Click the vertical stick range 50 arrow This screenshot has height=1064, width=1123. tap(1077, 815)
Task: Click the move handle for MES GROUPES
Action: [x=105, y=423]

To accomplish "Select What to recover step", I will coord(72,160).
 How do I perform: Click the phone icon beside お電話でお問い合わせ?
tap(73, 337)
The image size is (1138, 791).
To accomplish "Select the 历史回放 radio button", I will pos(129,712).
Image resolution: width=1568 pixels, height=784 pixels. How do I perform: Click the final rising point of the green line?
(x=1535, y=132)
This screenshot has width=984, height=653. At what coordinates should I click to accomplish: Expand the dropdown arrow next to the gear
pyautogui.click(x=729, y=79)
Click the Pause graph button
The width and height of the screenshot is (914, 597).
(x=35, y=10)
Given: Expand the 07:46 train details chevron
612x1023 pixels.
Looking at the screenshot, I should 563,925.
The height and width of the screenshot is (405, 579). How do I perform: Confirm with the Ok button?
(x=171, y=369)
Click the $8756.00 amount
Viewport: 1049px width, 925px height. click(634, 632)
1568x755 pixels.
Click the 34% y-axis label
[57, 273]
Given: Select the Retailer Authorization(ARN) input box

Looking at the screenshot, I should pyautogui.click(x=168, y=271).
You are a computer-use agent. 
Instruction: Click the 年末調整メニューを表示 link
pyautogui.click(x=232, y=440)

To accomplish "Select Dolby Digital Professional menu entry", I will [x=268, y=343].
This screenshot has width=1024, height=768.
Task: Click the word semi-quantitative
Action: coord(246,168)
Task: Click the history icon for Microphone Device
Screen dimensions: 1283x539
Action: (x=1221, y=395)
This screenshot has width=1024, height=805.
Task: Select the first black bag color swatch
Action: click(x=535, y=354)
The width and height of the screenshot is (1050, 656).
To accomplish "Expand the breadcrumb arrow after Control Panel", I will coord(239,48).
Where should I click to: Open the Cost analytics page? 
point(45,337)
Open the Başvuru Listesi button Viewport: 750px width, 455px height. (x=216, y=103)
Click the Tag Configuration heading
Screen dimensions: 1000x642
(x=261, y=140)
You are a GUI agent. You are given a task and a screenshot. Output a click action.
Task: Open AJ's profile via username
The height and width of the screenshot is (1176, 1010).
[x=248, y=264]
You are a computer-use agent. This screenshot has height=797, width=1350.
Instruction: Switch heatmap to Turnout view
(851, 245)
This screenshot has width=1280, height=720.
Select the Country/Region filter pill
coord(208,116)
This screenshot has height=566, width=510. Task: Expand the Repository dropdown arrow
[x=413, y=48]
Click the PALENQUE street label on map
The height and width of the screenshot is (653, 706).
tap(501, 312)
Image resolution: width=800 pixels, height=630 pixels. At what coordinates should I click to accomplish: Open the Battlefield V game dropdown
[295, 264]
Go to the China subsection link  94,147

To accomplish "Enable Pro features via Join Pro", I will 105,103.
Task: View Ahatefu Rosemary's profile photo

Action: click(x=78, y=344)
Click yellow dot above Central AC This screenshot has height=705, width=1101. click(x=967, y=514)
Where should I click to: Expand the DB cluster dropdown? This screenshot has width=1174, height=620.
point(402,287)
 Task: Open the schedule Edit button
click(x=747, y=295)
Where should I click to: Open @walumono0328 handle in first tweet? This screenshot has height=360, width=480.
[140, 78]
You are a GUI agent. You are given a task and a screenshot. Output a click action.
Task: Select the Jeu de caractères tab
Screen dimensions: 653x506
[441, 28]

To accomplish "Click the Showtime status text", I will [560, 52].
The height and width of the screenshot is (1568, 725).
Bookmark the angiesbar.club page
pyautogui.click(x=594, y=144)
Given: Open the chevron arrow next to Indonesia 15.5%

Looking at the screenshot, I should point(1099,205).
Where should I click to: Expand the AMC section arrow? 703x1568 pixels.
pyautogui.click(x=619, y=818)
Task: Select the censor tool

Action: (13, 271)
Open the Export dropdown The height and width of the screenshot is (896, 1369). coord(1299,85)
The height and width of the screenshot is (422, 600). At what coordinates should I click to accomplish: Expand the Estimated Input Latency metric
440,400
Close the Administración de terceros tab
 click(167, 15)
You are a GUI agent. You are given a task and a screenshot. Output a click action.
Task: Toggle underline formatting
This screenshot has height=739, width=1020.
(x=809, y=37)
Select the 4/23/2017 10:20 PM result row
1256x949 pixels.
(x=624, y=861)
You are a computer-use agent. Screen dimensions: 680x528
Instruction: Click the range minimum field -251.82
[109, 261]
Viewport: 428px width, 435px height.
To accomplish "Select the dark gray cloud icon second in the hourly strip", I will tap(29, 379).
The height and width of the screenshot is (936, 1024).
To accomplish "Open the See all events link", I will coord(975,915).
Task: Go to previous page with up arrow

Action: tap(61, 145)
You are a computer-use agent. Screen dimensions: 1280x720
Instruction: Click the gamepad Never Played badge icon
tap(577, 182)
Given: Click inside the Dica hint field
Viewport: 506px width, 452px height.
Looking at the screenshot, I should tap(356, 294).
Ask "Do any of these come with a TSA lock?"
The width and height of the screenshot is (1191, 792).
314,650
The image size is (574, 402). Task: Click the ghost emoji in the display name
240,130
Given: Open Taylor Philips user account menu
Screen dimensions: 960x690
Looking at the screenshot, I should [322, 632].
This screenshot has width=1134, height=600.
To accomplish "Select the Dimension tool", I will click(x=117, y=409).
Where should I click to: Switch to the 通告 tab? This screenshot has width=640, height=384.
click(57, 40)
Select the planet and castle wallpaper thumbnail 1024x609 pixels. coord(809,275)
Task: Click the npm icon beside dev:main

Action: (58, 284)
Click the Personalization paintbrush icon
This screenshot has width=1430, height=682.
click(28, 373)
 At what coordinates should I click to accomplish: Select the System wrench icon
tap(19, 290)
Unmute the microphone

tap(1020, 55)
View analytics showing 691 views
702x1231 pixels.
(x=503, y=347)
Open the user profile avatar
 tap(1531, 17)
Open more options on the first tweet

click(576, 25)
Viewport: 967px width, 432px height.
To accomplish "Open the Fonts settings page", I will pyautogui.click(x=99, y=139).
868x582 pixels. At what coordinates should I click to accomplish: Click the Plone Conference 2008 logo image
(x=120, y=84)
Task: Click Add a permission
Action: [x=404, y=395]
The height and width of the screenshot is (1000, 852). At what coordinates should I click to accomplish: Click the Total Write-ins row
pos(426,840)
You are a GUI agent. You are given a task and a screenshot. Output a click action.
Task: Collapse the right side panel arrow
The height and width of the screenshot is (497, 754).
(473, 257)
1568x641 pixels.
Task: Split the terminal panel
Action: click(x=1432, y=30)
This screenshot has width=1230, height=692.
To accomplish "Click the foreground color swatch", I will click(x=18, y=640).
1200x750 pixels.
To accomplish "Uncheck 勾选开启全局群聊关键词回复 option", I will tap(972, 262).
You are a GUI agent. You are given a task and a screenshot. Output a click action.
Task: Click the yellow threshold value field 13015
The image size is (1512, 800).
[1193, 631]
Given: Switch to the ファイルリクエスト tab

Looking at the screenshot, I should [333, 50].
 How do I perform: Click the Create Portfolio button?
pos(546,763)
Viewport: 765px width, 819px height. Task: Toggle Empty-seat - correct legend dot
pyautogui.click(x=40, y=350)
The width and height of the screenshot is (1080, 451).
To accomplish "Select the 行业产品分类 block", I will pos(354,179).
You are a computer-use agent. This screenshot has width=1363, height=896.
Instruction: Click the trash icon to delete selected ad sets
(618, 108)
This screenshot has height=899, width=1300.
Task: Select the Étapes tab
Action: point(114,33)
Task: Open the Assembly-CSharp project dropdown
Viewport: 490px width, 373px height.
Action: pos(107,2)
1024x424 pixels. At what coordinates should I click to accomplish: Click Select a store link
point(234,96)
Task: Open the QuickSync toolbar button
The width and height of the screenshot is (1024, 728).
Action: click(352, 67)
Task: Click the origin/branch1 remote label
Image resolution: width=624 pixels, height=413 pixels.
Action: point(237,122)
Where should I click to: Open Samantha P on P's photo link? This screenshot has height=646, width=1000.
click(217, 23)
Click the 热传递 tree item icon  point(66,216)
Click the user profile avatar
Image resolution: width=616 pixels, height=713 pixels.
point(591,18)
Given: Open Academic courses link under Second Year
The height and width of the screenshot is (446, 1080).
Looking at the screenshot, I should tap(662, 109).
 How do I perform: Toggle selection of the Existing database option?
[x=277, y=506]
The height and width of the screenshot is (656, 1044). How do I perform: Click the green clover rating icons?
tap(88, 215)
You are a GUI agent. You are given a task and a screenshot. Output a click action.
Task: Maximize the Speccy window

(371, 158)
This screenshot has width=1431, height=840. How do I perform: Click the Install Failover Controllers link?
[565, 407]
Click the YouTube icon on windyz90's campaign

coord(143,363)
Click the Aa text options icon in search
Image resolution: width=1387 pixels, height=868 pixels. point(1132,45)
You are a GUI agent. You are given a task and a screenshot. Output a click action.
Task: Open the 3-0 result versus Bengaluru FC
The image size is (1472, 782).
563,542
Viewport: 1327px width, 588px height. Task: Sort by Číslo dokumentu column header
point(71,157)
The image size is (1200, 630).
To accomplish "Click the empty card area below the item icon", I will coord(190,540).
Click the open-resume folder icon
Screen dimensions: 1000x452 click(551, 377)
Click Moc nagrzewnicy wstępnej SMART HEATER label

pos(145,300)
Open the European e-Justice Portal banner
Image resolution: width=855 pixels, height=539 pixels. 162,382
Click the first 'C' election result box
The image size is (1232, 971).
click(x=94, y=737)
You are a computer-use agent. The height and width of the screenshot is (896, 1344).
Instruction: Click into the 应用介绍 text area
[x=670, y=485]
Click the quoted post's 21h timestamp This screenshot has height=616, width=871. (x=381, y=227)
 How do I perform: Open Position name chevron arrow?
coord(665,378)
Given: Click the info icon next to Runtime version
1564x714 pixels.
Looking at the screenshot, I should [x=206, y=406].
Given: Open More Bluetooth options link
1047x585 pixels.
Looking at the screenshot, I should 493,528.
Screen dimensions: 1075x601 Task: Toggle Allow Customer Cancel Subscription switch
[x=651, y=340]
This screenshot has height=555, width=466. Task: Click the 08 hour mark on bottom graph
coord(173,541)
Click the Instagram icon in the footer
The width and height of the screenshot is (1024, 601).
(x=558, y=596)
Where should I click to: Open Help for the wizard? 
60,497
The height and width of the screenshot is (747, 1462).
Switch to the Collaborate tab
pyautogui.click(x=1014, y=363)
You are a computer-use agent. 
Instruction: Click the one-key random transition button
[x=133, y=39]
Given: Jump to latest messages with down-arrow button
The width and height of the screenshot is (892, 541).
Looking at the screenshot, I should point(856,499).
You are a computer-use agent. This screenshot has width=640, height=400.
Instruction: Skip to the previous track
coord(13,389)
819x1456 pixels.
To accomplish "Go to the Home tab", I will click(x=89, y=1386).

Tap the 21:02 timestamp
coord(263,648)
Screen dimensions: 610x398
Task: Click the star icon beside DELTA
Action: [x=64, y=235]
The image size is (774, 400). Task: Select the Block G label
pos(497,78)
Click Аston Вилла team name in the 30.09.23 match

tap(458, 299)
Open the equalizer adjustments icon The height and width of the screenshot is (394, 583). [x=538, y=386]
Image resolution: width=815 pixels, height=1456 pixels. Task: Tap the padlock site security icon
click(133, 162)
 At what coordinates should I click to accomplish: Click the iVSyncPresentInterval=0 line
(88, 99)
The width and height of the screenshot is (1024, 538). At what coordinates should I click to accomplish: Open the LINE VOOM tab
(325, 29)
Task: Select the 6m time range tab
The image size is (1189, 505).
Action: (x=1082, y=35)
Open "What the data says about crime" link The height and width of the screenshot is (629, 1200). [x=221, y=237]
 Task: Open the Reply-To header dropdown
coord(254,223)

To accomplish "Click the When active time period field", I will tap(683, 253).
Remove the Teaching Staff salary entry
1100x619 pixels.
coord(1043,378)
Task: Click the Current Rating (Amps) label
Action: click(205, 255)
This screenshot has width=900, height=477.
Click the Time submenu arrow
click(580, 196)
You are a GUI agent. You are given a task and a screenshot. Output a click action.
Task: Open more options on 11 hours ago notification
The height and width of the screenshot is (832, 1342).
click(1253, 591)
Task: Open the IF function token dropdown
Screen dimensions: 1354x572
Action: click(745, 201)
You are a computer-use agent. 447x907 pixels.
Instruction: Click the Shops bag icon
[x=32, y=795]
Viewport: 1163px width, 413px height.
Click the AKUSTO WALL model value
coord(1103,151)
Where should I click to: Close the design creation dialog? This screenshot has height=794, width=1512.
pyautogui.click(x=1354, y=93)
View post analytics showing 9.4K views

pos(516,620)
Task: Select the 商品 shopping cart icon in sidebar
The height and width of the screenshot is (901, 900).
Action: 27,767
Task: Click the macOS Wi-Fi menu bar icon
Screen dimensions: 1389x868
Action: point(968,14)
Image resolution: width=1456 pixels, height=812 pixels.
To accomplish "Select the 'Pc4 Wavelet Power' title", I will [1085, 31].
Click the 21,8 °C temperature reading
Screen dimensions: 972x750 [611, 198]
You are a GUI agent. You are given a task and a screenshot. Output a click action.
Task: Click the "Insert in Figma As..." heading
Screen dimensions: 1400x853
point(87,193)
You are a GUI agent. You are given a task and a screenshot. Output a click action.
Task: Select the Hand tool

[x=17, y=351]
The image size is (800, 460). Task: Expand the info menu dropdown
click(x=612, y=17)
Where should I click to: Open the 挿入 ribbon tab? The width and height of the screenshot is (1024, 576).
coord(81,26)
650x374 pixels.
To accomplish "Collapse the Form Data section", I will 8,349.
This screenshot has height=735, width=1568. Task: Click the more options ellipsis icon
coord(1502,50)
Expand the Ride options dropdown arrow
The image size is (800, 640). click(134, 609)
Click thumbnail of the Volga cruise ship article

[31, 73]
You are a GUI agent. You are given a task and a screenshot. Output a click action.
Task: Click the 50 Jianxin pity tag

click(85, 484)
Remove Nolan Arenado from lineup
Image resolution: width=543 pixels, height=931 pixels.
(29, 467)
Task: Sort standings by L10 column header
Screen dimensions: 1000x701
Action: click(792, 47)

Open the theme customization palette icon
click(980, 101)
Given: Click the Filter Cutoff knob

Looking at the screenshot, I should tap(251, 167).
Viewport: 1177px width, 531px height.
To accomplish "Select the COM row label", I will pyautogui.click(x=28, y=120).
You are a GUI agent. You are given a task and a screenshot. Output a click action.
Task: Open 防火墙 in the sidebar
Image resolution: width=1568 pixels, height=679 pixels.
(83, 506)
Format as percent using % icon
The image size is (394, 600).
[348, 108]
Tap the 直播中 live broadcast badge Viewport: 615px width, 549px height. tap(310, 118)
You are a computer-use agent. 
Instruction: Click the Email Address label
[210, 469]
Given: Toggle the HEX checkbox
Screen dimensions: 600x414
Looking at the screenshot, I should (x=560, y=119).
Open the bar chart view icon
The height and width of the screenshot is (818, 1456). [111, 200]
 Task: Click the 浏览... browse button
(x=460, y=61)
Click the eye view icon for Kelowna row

What is required: Every line containing the string "Collapse" in the entries should be counted; give the resulting number and nothing else.

Solution for this exercise: 2